Hint: Try matching first and last terms: $A^3 = x^3$ and $B^3=-\frac{64}{x^3}$ and check if it fits the other terms.

Answer 2

Hint: expand $$\left(x - \frac 4x\right)^3$$

Answer 3

Hint: $y = \left(x - \dfrac4x\right)^3 \Longrightarrow x^2 - x\sqrt[3]{y} - 4 = 0$.

Answer 4

for $x \in (-\infty,0)$ the inverse function has the form

$$ f^{-1}(x)=\frac{1}{2}\left( \sqrt[3]{x}-\sqrt{\sqrt[3]{x^2}+16} \right) $$ As mentioned above we have

$y = \left(x - \dfrac4x\right)^3 \Longrightarrow x^2 - x\sqrt[3]{y} - 4 = 0$.

By solving the equation we get $$ x=\frac{1}{2}\left( \sqrt[3]{y}-\sqrt{\sqrt[3]{y^2}+16} \right), $$ and $$ x=\frac{1}{2}\left( \sqrt[3]{y}+\sqrt{\sqrt[3]{y^2}+16} \right). $$ The first expression is always negative (note $x \in (-\infty,0)$ but second is positive and not suitable for us. Thus, changing the variables, we get the inverse function.

Answer 5

$\left(x-\frac{4}{x}\right)^{3}$

Answer 6

First of all, $f$ does not have a inverse function because you always have two root of $f - y$. One positive root, one negative root.
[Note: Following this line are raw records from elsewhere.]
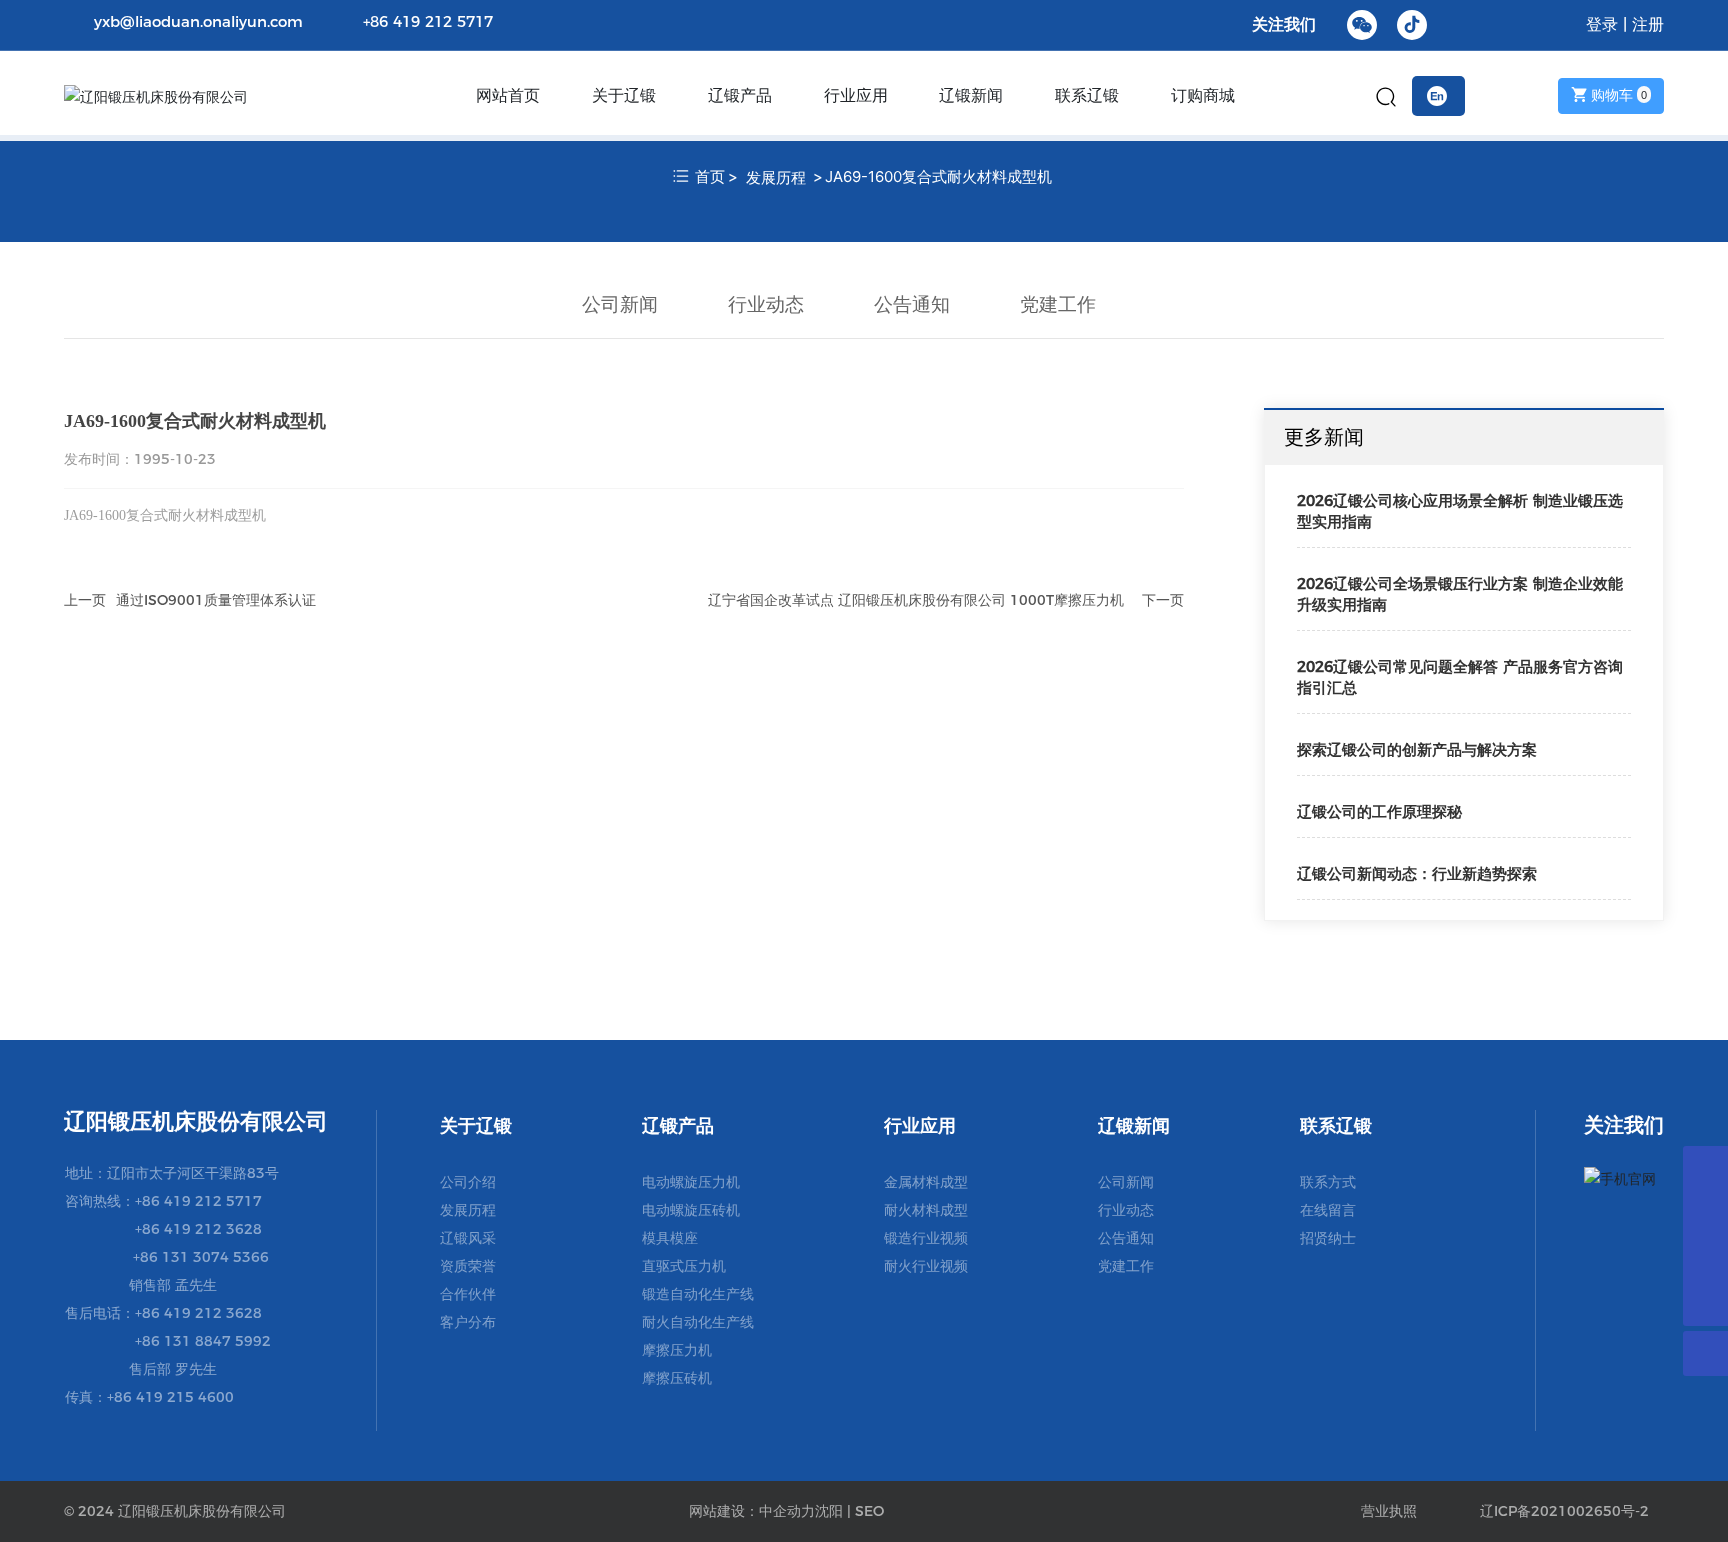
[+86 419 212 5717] (1705, 1258)
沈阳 (829, 1511)
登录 (1604, 24)
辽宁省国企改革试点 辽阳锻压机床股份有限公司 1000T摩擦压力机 (916, 600)
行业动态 (766, 304)
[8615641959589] (1705, 1168)
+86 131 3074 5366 (201, 1257)
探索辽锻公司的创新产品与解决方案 (1417, 749)
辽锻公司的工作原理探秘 (1379, 811)
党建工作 (1058, 304)
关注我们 (1284, 24)
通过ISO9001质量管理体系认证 (216, 600)
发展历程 (776, 177)
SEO (869, 1511)
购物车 (1617, 95)
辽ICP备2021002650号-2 (1564, 1511)
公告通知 (912, 304)
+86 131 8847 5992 (203, 1341)
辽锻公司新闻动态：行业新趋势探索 (1417, 873)
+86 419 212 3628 (198, 1229)
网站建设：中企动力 (752, 1511)
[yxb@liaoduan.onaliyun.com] (1705, 1213)
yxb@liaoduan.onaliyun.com (198, 21)
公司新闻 (620, 304)
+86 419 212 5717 (428, 21)
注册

If you add the constraints that $x$ is positive and $y$ is real, then there will be an inverse function. $$(x - \frac4x)^3=y$$

Since $y$ is real:

$$x - \frac4x=\sqrt[3]y$$

Since $x$ is not zero.

$$x^2 - 4=\sqrt[3]yx$$

Solve the quadratic equation:

$$x^2 - \sqrt[3]yx = 4 $$ $$(x-\frac{\sqrt[3]y}2)^2=4+(\frac{\sqrt[3]y}2)^2$$ $$ x - \frac{\sqrt[3]y}2 = \pm \sqrt{4+(\frac{\sqrt[3]y}2)^2}$$ $$ x = \frac{\sqrt[3]y}2 \pm \sqrt{4+(\frac{\sqrt[3]y}2)^2}$$

Since $x$ is positive, and the magnitude of the second term is greater than the first term, so you have to take the plus sign. This is your inverse function: $$f^{-1}(y) = \frac{\sqrt[3]y}2 + \sqrt{4+(\frac{\sqrt[3]y}2)^2}$$

If, however, you constrain $x$ to be negative, then take the minus sign above.

Answer 7

I first would eliminate the negative exponents of $x$ by multiplying $f(x)$ by $x^3$ to get $$g(x)=x^3f(x)=x^6-12\,x^4+48\,x^2-64$$ If you are right in assuming that $f(x)=h(x)^3$ then $g(x)=p(x)^3$ and $g'(x)=3p'(x)p(x)^2$ Now we assume that $p$ is a polynomial then $$p(x)^2 \mid \text{gcd}(g(x),g'(x))$$ and $$\frac{g(x)}{\text{gcd}(p(x),p'(x))} \mid p(x)$$

We get $$p'(x)=6\,x^5-48\,x^3+96\,x$$ and $$\text{gcd}(p(x),p'(x))=x^4-8\,x^2+16$$

$$\frac{g(x)}{\text{gcd}(p(x),p'(x))}=x^2-4=(x-2)(x+2)$$ Because the degree of the last polynomial is $2$ we must have $$p(x)=x^2-4$$ (ignoring constant factors) We can check that $$x^6-12\,x^4+48\,x^2-64=(x^2-4)^3=(x-2)^3(x+2)^3$$ and so $$f(x)=(x-\frac{4}{x})^3=(\sqrt{x}-\frac{2}{\sqrt{x}})^3 (\sqrt{x}+\frac{2}{\sqrt{x}})^3$$

Now let's solve $$(x-2/x)=y$$ for $x$. By multiplying the equation by $x<$ we finally get the quadratic equation $$x^2-yx-2=0$$ and get

$$x=-{{\sqrt{y^2+8}-y}\over{2}} $$ $$x=+{{\sqrt{y^2+8}+y}\over{2}}$$

So we have two inverse images for each value $y$.